Kenji Ikeda

Personal information
- Nationality: Japan
- Born: 1960 (age 65–66) Japan
- Height: 1.81 m (5 ft 11 in)
- Weight: 74 kg (163 lb)

Sport
- Sport: Swimming
- Strokes: Backstroke

Medal record
Men's swimming
Representing Japan
Asian Games
| Gold medal – first place | 1978 Bangkok | 100 m backstroke |
| Gold medal – first place | 1978 Bangkok | 4×100m medley relay |
| Bronze medal – third place | 1978 Bangkok | 200m backstroke |
| Gold medal – first place | 1982 New Delhi | 100 m backstroke |
| Gold medal – first place | 1982 New Delhi | 4×100m medley relay |

= Kenji Ikeda =

Japanese swimmer (born 1960)

Kenji Ikeda (池田健二, Ikeda Kenji) (born 1960) is a retired backstroke swimmer from Japan.
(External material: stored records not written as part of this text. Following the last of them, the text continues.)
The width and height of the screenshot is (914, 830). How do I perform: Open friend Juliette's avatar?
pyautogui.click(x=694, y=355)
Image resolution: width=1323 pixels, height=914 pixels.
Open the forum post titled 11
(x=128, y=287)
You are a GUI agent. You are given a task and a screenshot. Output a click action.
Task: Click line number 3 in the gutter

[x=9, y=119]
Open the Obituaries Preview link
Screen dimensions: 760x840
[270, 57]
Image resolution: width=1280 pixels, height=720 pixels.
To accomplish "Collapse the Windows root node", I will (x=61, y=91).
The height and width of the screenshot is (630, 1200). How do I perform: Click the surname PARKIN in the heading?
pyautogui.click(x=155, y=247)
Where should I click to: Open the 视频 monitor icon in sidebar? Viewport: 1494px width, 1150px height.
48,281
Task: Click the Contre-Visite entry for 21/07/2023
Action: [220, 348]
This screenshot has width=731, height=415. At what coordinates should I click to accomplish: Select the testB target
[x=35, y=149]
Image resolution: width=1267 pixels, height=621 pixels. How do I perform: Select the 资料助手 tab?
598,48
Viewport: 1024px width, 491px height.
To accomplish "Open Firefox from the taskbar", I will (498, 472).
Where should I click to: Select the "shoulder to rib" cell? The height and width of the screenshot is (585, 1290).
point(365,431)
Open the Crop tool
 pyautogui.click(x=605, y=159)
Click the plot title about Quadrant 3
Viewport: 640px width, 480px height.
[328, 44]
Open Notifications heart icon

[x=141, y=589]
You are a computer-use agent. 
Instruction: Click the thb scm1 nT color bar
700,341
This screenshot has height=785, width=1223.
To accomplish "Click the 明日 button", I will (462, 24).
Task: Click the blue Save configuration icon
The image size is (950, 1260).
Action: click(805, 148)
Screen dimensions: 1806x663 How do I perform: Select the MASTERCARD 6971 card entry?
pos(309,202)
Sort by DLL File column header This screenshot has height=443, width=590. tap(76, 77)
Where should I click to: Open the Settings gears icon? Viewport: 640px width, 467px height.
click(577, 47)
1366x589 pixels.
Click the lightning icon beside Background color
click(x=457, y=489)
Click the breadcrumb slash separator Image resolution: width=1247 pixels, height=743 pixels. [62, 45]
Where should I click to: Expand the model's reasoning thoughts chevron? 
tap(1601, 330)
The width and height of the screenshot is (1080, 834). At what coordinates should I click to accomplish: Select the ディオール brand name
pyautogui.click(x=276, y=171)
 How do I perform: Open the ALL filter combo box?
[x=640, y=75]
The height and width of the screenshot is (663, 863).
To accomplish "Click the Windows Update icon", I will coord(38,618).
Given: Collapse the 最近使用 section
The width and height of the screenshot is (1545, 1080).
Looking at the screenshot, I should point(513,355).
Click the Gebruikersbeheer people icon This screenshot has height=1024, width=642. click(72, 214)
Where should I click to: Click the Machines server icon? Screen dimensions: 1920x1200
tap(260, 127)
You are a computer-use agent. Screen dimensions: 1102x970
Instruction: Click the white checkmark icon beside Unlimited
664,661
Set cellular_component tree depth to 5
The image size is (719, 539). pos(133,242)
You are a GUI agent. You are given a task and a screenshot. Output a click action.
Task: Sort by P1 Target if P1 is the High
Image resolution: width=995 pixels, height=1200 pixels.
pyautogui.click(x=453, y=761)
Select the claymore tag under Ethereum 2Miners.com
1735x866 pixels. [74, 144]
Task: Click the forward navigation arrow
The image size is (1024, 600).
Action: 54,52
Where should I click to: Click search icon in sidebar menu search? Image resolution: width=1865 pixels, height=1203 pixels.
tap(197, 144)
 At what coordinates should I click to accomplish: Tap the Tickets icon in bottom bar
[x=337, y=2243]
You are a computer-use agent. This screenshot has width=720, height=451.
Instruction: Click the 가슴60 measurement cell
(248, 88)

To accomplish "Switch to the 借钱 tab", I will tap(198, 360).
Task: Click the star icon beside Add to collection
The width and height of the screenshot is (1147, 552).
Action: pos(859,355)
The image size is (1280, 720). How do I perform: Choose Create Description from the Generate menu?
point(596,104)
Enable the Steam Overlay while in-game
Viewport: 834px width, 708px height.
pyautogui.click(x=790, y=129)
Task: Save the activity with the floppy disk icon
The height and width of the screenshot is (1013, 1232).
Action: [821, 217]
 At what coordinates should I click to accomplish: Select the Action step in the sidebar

He represented his native country at two consecutive Asian Games, in 1978 and 1982 where he won a total of four gold medals and a bronze one. He is best known for breaking a record at a 100m backstroke competition from the 1978 Asian Games while only 18 years of age. He became the first athlete in Asia to break the 1-minute mark in the men's 100-meter backstroke, timing 59.91 to take the gold medal for Japan. He held the record until 1983.